1. An impeller comprising: a fan frame having a wind inlet, a wind outlet and an inner ring-shaped oblique surface, the wind inlet being opposite to the wind outlet, the inner ring-shaped oblique surface being formed at an inner side wall of the fan frame and adjacent to the wind inlet; a hub disposed in the fan frame; a plurality of axial blades connected to the inner side wall of the fan frame and the hub; and a plurality of wind guiding blades protruding from the inner ring-shaped oblique surface.

2. The impeller of claim 1, wherein an internal diameter of the fan frame along the inner ring-shaped oblique surface decreases gradually from the wind inlet to the wind outlet, such that the wind outlet is smaller than the wind inlet.

3. The impeller of claim 1, wherein the axial blades and the wind guiding blades are arranged interlacedly.

4. The impeller of claim 1, further comprising a plurality of centrifugal blades connected to an outer side wall of the fan frame.

5. The impeller of claim 1, wherein each of the axial blades has a recess portion and the recess portion faces the wind outlet.

6. A fan comprising: a stator; and an impeller rotatably disposed on the stator, the impeller comprising: a fan frame having a wind inlet, a wind outlet and an inner ring-shaped oblique surface, the wind inlet being opposite to the wind outlet, the inner ring-shaped oblique surface being formed at an inner side wall of the fan frame and adjacent to the wind inlet; a hub disposed in the fan frame; a plurality of axial blades connected to the inner side wall of the fan frame and the hub; and a plurality of wind guiding blades protruding from the inner ring-shaped oblique surface.

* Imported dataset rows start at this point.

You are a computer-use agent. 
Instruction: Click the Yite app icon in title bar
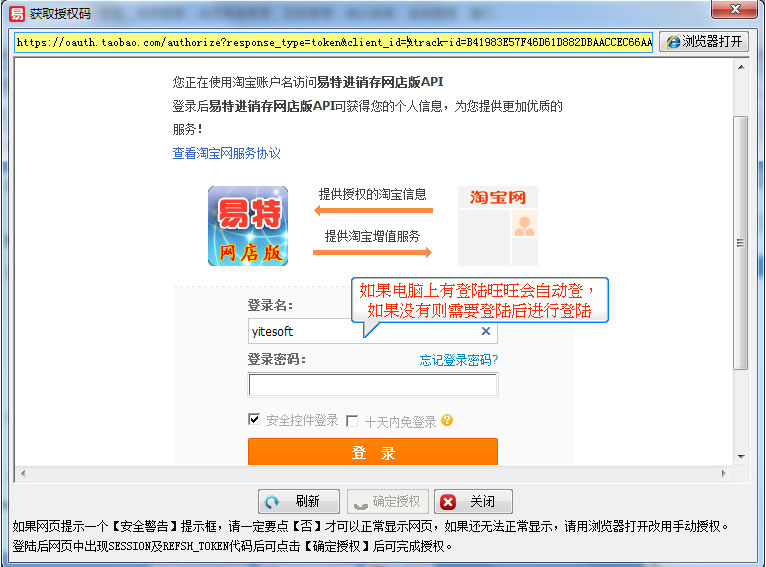pos(17,14)
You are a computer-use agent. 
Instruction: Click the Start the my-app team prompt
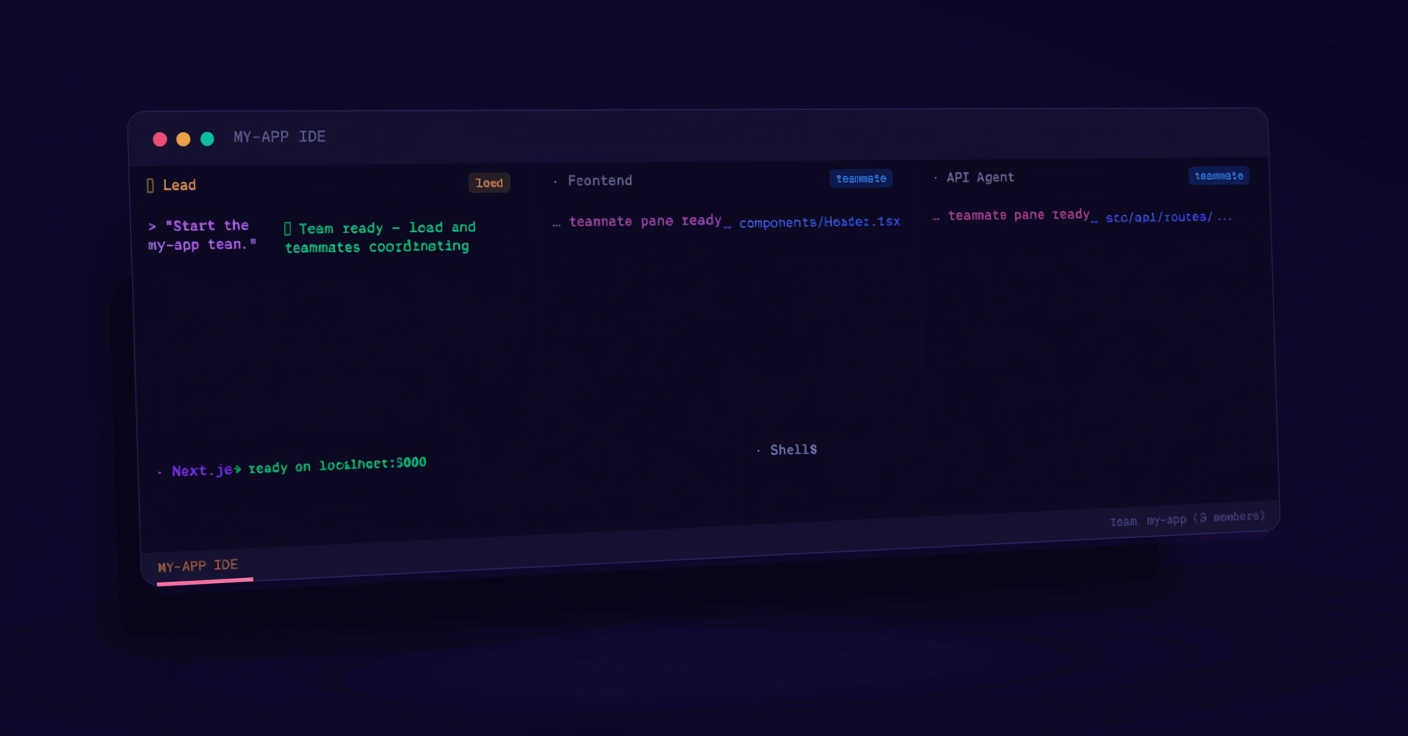tap(202, 235)
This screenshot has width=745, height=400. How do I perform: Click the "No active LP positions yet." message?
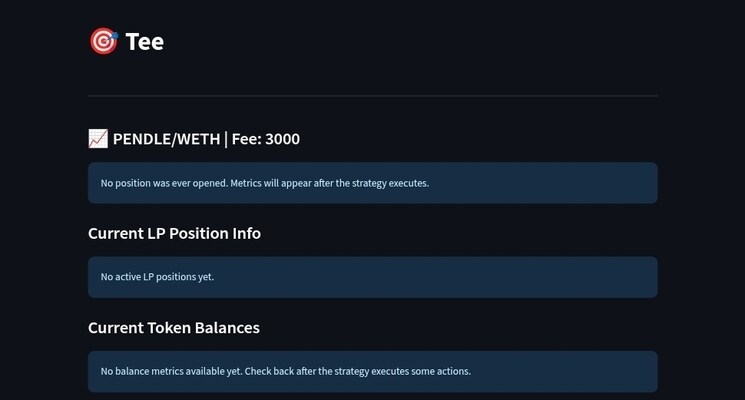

7. The fan of claim 6, wherein an internal diameter of the fan frame along the inner ring-shaped oblique surface decreases gradually from the wind inlet to the wind outlet, such that the wind outlet is smaller than the wind inlet.

8. The fan of claim 6, wherein the axial blades and the wind guiding blades are arranged interlacedly.

9. The fan of claim 6, wherein the impeller further comprises a plurality of centrifugal blades connected to an outer side wall of the fan frame.

10. The fan of claim 6, wherein each of the axial blades has a recess portion and the recess portion faces the wind outlet.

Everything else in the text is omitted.